Hello to all who are reading my experiences of life with a small penis size. Unlike other men, who always used to be happy and with a sound mind, me, on the other hand, live a life which is completely disgraceful, and I hated myself because I think I have a small penis compared to the standard size. According to the standards that are present in different platforms, mainly on the Internet, a normal penis size after erection is around 5.6 inches but when I measured mine, I saw that it lacks one inch, and this had made me quite depressed.
Earlier at my teenage, I used to live in a society which had a number of girls living in it. It was natural that in that age attraction towards the opposite sex gets higher in everyone. Most of the girls were attracted to me, and even I was attracted to them. Small intimacies happened with those girls, but things never went beyond that, and because of that, I was unaware at that time that I have a small penis.
In my youth when I was in college, I had a relationship with a beautiful girl which went several months. We were together and the time was going well. Kisses, hugs were common, but one-day things went beyond that. Once I opened my pants, I felt embarrassed in front of her because my penis was small. A pleasant intercourse with her was the need of that hour, but because of my embarrassment which I faced inside me, it did not happen, and slowly but steadily things went wrong, and we broke up as I felt I was incapable of providing her satisfaction which she needed.
After that awful experience of first intercourse of my life things got more worst for me. A feeling of anxiety came in my mind which was eating me, and I was incapable of leading a normal life. Mind went into a depression mode after that, and things which I could complete, keeping my eyes shut, were not getting completed, even when I used to indulge me in that for several hours. It is impossible for me to make you understand what that feeling is which is present in my mind and is making me incapable of doing anything.
I thought to get my frustration out in front of prostitutes present in my city, but it was also a decision which had made my condition worse. I started buying medicines or supplements that are available in the market, but not a single positive result arrived, but on the other hand, I lost a lot of money. The condition in which I was at that time was very hectic, and surely I was not finding anyway which can take me out of this problem.

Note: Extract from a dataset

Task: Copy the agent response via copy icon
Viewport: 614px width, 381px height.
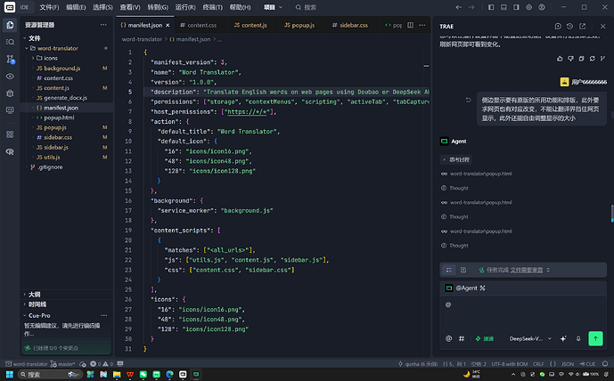Action: (582, 58)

Three years after that incident that happened with me in my college life, I met a girl who loves me a lot and wanted to be with me for the rest of her life. In the beginning, I was ignoring her as it was uncomfortable for me to bear that pressure and surely I could not speak about these things with a girl in the beginning. Time passed and but she never lost her hope. I too started falling for her.
One day when we were out on a date, she proposed me and surely saying only one thing came to my mind. Am I capable of giving her what she wants? She felt the anxiety on my face, and she asked me what the problem is and why I am not getting into a relationship with her. Don’t know what happened to me at that time as I told her clearly what my problem is. I clearly said that I have a small penis and I think I am incapable of providing her an important part of a relationship. She was silent for a moment, but then she told me that it was all in my mind and nothing like this generally happens.
She later told me to visit a psychiatrist because things that were present in my mind from all these years needed to be drained out and that were only possible by a psychiatrist. Surely, after that, my life has changed, and for that, I thank that girl a lot who is my wife now and also a happy mother of my two children.